Saudi Arabia’s multi-faceted real estate market is currently experiencing a dynamic expansion across all sectors, a positive trend backed by compelling recent data and expert insights, according to global property consultancy, Knight Frank.
The office sector, notably in the commercial hub, Riyadh, is witnessing an unprecedented surge in demand with occupancy levels soaring to a record 97% for Grade A office spaces, it stated.
The residential sector, on the other hand, appears to be facing growing affordability pressures, according to Knight Frank’s analysis.
Saudi Arabia’s office sector sees a consistent strengthening of demand across its three primary cities – Riyadh, Jeddah, and Dammam Metropolitan Area (DMA).
With Riyadh, the commercial hub, witnessing unprecedented demand and occupancy levels for Grade A and B office spaces reaching 97% and 85% respectively, the office sector is the real star of the market, stated the expert.
Faisal Durrani, Partner – Head of Middle East Research, said: “The real star of the market remains the office sector. With business continuing to flock to the kingdom from the world over – the number of business licences issued increased by 54% during 2022 – prime rents remain under upward pressure and have climbed by 19% in Riyadh over the last year and by about 9% in Jeddah. Vacancy rates also remain marginal at 6% in Jeddah and just 3% in Riyadh.”
“The strong economic growth last year of around 9% – the highest level for any major economy – is driving job creating rates in key centres such as Riyadh, which is resulting in rapidly diminishing stock,” stated Durrani.
“What’s more, the pipeline of supply remains slim, with around 800,000 sq m of new offices planned in Riyadh by 2025, for instance. We expect demand to far outstrip this, particularly as businesses remain focused on best-in-class space, which is likely to drive a bigger delta in the performance of Grade A and Grade B rents,” he explained.

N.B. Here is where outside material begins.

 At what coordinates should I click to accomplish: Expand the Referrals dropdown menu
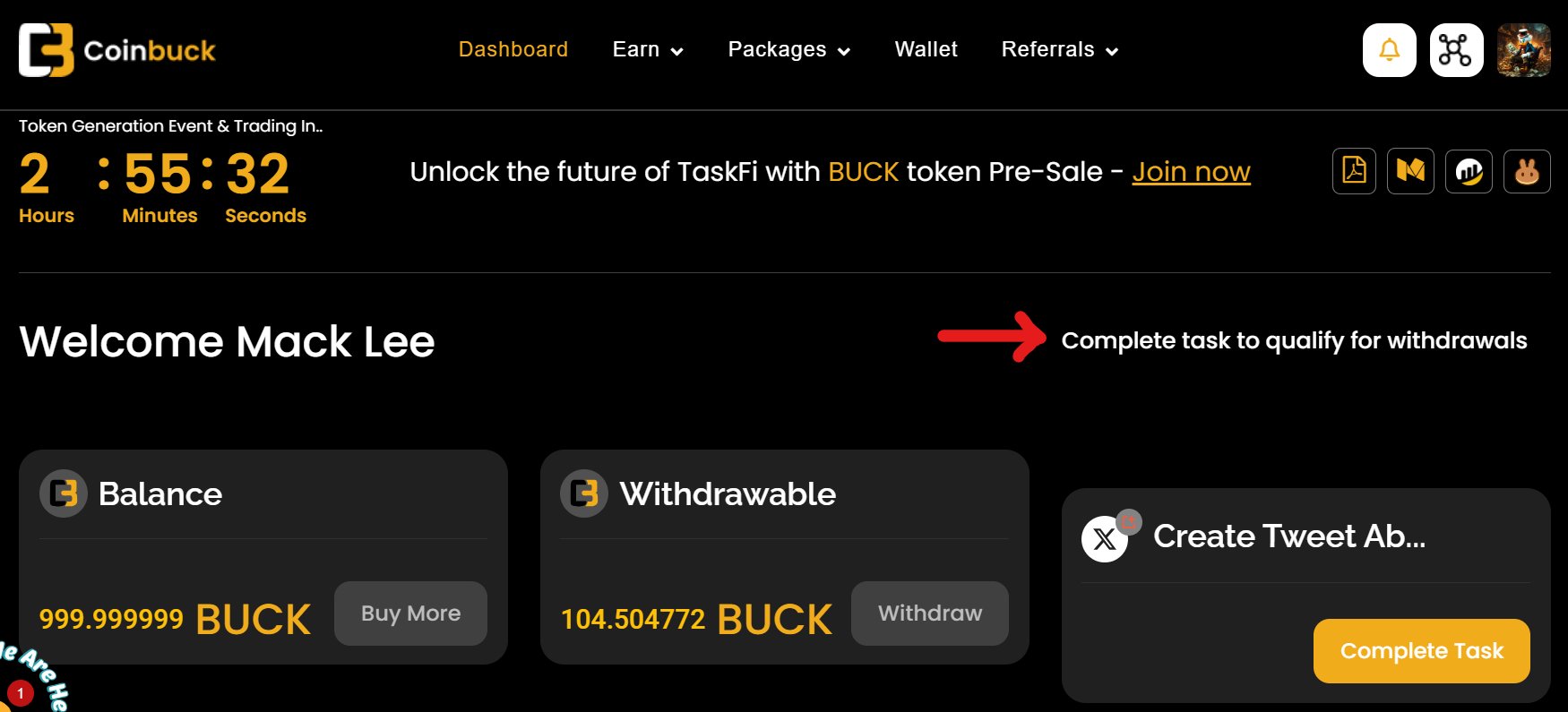coord(1060,50)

“For now however, the shortage of space means some businesses are left with no option but to consider Grade B options, which has driven rents for more secondary offices up by 15% in Riyadh and 6% in Jeddah over the last 12-months,” said Durrani.
On the retail sector, Knight Frank said it was undergoing an exciting transformation as it pivots towards a more experiential model, with a particular focus on Food & Beverage (F&B) and lifestyle retail developments.
These changes are reflected in the growing footfall and increased dwell times, which are the highest within the F&B focused lifestyle retail establishments. This transformation is not signalling the end of traditional brick-and-mortar retail; rather, it indicates an adaptation to evolving consumer preferences and market dynamics, it added.
According to Knight Frank’s Saudi Report, younger respondents (aged below 35 years) are more likely to favour lifestyle retail centres (33%) and online shopping (22% compared to 5% for those aged 45+).
This generational shift in retail attitudes is indicative of the need for traditional retail centres to reinvent themselves and enhance the in-store experience, thereby blending the lines between physical and digital retail landscapes, he added.
Jonathan Pagett – Head of Retail Advisory (KSA) said: “Saudi Arabia’s retail sector is witnessing a clear evolution towards an experiential model. As the younger demographic grows, the demand for retail centres offering a diverse blend of shopping, entertainment, and culinary experiences will skyrocket.”
“While the future is very much digital, our data suggests there is still a significant place for physical retail, given it can adapt and offer consumers an enhanced, multi-faceted shopping experience,” noted Pagett.
On the hospitality sector, the property expert said the recent unveiling of the year-round Saudi Calendar marks a significant milestone for the kingdom’s hospitality sector.
This comprehensive calendar, teeming with an array of diverse cultural, musical, and entertainment events, caters to an expansive audience, from local residents to international tourists.
The intent is not merely to entertain, but to foster a rich cultural exchange that illuminates the vibrancy of the Saudi cultural landscape.
“The Saudi Vision 2030 plan’s innovative initiative is a game-changer for our hospitality sector. Over 400 events, from concerts to entertainment pop-ups held across the nation on one of the occasions such as Eid Al Fitr, appeal to a broad demographic, driving significant domestic tourism growth,” stated Durrani.
“This increase in activity isn’t just a temporary boost; it ensures a continuous influx of tourists throughout the year. We anticipate a positive impact on hotel performance, particularly with the projected supply increase by 2025: 27% in Riyadh, 7% in Jeddah, and 21% in DMA,” he added.